* **Fragmento citado**

En 1994, como medida complementaria a la reforma constitucional, se creó el Programa de Apoyos Directos al Campo (PROCAMPO), un programa de pagos directos a los productores de granos básicos en base a la superficie cultivada. Este programa de compensación de desventajas estructurales brindó por primera vez un apoyo a los minifundistas que no habían podido tener acceso a los mercados porque consumían íntegramente su propia producción. El número de minifundios que se han beneficiado con el programa ha sido estimado en 2,5 millones. PROCAMPO invirtió los sistemas anteriores que subvencionaban los precios de los productos comercializados, y beneficiaban únicamente a los productores comerciales más grandes.

 

En 1997 se creó el Programa de Educación, Salud y Alimentación (PROGRESA), un programa de transferencias directas en beneficio de las familias rurales pobres que alcanza a 2,5 millones de familias, la mayoría de ellas de campesinos minifundistas. Gracias a estos apoyos directos, los campesinos y demás personas pobres del campo han podido hacer frente, sufriendo pérdidas menores que otros sectores, a los devastadores efectos de la crisis económica de 1995.
Sin embargo, los objetivos de los dos programas mencionados eran mucho más amplios, porque intentaban crear una base de justicia para los habitantes del campo mediante la progresividad de los subsidios públicos a la producción. Anteriormente, la desigual distribución de los subsidios había sido causa de injusticia.
Desde 1995, la crisis económica, los recortes presupuestarios y la inflación han afectado a los sistemas de apoyo universales directos. Estos apoyos no lograron sustituir íntegramente a los subsidios de precios extraordinarios de los productos comercializados exigidos por los grupos económicos más poderosos y políticamente influyentes. Los subsidios extraordinarios se siguieron otorgando en número similar o superior al de los apoyos directos. El sistema de apoyos y subsidios públicos al sector rural, la otra faz de la reforma constitucional, quedó a medio camino entre la inercia y la reforma.
En la misma situación quedó la reforma institucional. La reforma constitucional creó instituciones como los Tribunales Agrarios, la Procuraduría Agraria y el Registro Agrario Nacional, pero al igual que en la mayoría de las instituciones de promoción y fomento, las inercias persistieron. El sistema de financiamiento público rural, que técnicamente estaba en quiebra, fue desmantelado para ser reorganizado posteriormente; este proceso aún no ha culminado. El aparato institucional y su burocracia no han seguido el ritmo de las nuevas normas legales ni se han adaptado al espíritu de la reforma. Persiste un centralismo de carácter autoritario y paternalista.

(Un bloque de datos)
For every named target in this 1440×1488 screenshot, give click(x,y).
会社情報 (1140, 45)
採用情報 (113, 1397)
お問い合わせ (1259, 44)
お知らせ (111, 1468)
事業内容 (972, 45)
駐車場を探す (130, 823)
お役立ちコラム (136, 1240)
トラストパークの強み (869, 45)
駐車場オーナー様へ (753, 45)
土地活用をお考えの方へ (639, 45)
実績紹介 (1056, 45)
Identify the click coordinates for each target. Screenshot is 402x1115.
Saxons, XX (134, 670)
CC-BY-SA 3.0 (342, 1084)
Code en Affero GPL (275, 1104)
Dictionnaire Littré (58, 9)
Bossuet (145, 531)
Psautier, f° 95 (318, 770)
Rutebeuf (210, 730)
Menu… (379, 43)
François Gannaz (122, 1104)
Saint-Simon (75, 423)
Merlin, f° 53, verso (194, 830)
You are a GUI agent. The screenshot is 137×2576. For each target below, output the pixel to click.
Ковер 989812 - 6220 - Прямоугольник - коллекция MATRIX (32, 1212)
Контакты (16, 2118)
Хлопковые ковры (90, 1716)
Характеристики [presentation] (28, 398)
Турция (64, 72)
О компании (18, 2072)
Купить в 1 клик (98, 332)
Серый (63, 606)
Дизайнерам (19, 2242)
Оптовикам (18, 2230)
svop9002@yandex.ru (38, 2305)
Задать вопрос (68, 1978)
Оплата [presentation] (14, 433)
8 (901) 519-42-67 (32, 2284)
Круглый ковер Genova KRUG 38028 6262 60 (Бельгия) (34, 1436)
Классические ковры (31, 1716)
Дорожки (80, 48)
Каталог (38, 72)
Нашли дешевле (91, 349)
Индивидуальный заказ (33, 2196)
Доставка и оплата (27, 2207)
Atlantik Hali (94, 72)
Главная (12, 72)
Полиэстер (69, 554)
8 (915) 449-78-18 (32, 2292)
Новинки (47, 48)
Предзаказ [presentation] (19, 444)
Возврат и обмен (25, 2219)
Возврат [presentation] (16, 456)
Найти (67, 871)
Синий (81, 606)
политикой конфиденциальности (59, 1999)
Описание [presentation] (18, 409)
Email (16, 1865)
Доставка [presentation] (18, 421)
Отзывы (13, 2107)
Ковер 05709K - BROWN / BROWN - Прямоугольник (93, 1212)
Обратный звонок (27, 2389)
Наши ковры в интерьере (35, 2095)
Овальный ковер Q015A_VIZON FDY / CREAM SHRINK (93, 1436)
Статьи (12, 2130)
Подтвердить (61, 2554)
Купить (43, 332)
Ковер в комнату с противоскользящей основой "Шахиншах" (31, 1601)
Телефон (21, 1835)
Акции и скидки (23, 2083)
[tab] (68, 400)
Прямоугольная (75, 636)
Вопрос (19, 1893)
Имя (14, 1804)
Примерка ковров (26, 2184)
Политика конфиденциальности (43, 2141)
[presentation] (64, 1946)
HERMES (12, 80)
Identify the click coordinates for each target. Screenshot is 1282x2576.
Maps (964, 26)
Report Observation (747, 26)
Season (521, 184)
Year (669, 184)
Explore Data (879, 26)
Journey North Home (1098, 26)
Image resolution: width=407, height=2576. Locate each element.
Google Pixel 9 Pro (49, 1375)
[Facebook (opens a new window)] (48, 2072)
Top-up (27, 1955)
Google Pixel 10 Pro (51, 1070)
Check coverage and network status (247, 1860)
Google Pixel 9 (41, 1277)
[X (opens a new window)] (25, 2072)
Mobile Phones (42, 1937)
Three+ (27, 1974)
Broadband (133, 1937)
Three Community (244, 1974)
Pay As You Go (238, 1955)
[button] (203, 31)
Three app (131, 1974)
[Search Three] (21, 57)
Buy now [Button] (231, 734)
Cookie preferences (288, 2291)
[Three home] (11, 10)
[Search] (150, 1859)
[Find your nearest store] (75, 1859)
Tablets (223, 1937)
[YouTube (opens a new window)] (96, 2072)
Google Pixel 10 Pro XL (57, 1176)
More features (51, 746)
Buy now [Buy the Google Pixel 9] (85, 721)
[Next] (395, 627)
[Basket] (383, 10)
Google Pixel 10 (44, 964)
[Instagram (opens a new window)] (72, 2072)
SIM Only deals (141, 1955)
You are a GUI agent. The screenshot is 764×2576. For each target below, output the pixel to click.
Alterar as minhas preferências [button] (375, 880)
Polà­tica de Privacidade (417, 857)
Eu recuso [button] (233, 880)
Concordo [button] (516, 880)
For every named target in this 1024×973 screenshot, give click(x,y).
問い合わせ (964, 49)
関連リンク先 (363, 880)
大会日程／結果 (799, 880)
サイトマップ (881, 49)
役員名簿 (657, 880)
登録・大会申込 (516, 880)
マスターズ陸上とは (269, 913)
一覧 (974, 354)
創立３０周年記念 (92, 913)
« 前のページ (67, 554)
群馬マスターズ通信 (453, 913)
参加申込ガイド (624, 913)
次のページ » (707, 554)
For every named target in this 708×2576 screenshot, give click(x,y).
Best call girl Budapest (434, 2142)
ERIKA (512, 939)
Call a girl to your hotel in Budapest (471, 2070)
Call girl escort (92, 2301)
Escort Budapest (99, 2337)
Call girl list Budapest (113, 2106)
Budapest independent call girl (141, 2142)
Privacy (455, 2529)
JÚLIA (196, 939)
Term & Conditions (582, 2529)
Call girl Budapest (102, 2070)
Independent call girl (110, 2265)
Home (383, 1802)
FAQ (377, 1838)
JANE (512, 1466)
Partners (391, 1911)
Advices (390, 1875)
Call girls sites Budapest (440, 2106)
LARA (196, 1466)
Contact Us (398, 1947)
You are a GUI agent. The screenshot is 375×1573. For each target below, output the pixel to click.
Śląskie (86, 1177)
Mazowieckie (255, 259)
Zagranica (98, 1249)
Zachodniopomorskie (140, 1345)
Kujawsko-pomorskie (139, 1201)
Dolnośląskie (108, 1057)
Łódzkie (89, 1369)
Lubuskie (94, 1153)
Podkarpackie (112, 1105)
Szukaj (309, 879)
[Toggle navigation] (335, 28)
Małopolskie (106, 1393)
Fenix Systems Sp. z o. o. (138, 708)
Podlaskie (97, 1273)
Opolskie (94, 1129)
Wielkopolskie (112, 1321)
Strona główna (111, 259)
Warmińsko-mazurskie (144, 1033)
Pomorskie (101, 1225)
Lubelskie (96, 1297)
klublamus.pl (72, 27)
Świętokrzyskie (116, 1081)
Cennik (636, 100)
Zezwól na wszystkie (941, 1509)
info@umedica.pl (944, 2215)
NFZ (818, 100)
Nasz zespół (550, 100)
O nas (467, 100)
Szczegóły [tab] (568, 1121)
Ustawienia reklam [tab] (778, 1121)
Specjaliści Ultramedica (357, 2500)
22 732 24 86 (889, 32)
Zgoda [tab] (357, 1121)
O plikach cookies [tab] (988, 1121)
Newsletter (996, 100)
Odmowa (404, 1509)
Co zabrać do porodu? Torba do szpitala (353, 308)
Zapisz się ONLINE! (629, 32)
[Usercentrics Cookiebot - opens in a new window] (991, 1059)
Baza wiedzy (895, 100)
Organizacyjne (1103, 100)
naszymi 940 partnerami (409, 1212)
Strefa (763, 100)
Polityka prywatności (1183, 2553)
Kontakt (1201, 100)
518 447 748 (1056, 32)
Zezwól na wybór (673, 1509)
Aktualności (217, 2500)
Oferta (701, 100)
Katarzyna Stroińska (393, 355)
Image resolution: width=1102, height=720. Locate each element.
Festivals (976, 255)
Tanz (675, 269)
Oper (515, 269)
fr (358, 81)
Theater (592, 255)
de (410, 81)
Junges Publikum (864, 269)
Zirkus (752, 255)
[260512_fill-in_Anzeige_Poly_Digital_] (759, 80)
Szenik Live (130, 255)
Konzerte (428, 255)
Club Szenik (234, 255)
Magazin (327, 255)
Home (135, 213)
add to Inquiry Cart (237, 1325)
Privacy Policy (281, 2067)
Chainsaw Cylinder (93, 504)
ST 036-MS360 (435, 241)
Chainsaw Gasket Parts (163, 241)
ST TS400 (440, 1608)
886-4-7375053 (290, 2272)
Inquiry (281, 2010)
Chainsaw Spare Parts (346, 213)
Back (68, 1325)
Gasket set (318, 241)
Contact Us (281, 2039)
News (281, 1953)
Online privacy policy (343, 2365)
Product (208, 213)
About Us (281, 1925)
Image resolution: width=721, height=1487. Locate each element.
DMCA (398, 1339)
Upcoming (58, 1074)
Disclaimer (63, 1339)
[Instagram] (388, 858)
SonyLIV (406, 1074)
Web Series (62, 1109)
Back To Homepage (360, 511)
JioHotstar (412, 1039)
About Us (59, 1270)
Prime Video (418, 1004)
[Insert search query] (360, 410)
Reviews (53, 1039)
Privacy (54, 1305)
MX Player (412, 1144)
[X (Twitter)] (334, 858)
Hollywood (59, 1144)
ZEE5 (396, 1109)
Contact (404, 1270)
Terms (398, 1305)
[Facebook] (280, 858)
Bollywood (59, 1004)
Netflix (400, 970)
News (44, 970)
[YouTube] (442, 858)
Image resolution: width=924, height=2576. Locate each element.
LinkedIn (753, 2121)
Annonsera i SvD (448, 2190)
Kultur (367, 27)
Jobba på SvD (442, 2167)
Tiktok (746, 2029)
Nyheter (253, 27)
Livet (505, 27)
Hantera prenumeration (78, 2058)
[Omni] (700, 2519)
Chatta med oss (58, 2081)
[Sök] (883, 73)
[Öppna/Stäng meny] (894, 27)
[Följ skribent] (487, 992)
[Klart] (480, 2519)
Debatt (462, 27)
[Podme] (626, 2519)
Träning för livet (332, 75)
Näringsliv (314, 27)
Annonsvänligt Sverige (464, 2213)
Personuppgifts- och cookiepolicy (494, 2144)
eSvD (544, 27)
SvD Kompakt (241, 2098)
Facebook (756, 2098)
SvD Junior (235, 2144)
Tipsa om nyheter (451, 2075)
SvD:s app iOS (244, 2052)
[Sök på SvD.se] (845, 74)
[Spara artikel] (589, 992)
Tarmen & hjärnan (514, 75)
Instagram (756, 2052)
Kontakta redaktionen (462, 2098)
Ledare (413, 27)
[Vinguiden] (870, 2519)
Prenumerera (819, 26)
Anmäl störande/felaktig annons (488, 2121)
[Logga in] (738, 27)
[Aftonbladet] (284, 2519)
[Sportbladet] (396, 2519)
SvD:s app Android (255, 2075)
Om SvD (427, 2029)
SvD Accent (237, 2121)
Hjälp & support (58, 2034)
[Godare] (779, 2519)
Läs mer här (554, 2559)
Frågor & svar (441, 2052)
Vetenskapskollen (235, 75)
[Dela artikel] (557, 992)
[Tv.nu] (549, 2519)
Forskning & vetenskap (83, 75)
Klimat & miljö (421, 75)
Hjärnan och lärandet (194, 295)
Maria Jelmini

* **Tareas y ejercicios**
#1 ¿Puedes repetir, tal cual, el texto sobre los apoyos al campo desde "En la misma" hasta "autoritario y paternalista."?
#2 ¿Puedes retomar el texto sobre los apoyos al campo y continuarlo a partir de su última oración?

* **Resultados del ejercicio**
#1
En la misma situación quedó la reforma institucional. La reforma constitucional creó instituciones como los Tribunales Agrarios, la Procuraduría Agraria y el Registro Agrario Nacional, pero al igual que en la mayoría de las instituciones de promoción y fomento, las inercias persistieron. El sistema de financiamiento público rural, que técnicamente estaba en quiebra, fue desmantelado para ser reorganizado posteriormente; este proceso aún no ha culminado. El aparato institucional y su burocracia no han seguido el ritmo de las nuevas normas legales ni se han adaptado al espíritu de la reforma. Persiste un centralismo de carácter autoritario y paternalista.

#2
 


CONCLUSIÓN
Aún no es posible hacer un balance de una reforma muy reciente, afectada por una crisis económica profunda y por la alternancia política del Gobierno. La reforma presenta signos alentadores pero no está exenta de incertidumbre y señales de alarma. Los conflictos agrarios han sido menos frecuentes e intensos, aunque persisten focos aislados de riesgo en regiones indígenas, donde los conflictos se utilizan como instrumento para la satisfacción de otras demandas. Aparentemente se ha detenido el deterioro económico del sector agropecuario, aunque su crecimiento ha sido modesto e insuficiente para compensar los atrasos acumulados. Los ingresos y el nivel de vida de la mayor parte de los sectores más pobres del campo no han disminuido, aunque las aspiraciones y las expectativas creadas por las reformas distan de haberse realizado.
Hay desaliento, confusión e incertidumbre entre los productores rurales; y pese a la movilización reciente de las organizaciones rurales, las instituciones públicas se han mostrado indiferentes o ineficaces al atender sus peticiones.
En la opinión y en los debates sobre cuestiones nacionales, el campo no ha tenido prioridad; los partidos políticos no han formulado propuestas claras y alternativas posibles, y la opinión sólo ha reaccionado ante desastres o enfrentamientos. El debate legislativo sobre el campo ha sido escaso, y ha omitido considerar el problema central: que sin un auténtico desarrollo rural sostenible que combata la pobreza y el atraso no podrá haber en México un progreso económico y democrático. Las soluciones de mediano plazo sólo serán posibles si se logran de inmediato los acuerdos nacionales y se inician los programas que ponganfin a una reforma inconclusa y quizá imperfecta.

El control de la inflacion y los pactos de concertacion social


Desde finales de la década de los setenta, cuando se dio una abrupta devaluación del peso mexicano quedó claramente establecido el agotamiento del modelo proteccionista que había venido utilizando este gobierno. Posteriormente, los gobiernos de José López Portillo, Miguel de la Madrid, Carlos Salinas de Gortari y Ernesto Zedillo, todos pertenecientes al mismo partido político PRI, que estuvo en el poder desde 1929, dirigieron a México hacia una apertura comercial de alguna manera indiscriminada, que llevó al país a caer en varias crisis económicas, las principales presentadas en 1976, 1982 y 1994.

En 1988 asume el poder de la República en México Carlos Salinas de Gortari, cuyo gobierno abiertamente neoliberal dio especial atención a la atracción de inversión extranjera; asimismo, durante esta administración se privatizó la banca nacional, la cual había sido nacionalizada hacia apenas doce años atrás por el presidente José López Portilla. La política de este gobierno, según Medina (1996), se basó en una apertura comercial indiscriminada, una atracción de capital extranjero especulativo y sobre todo en una contención de los salarios de la población que, en quince años, habían perdido ya alrededor de 70% de su poder adquisitivo.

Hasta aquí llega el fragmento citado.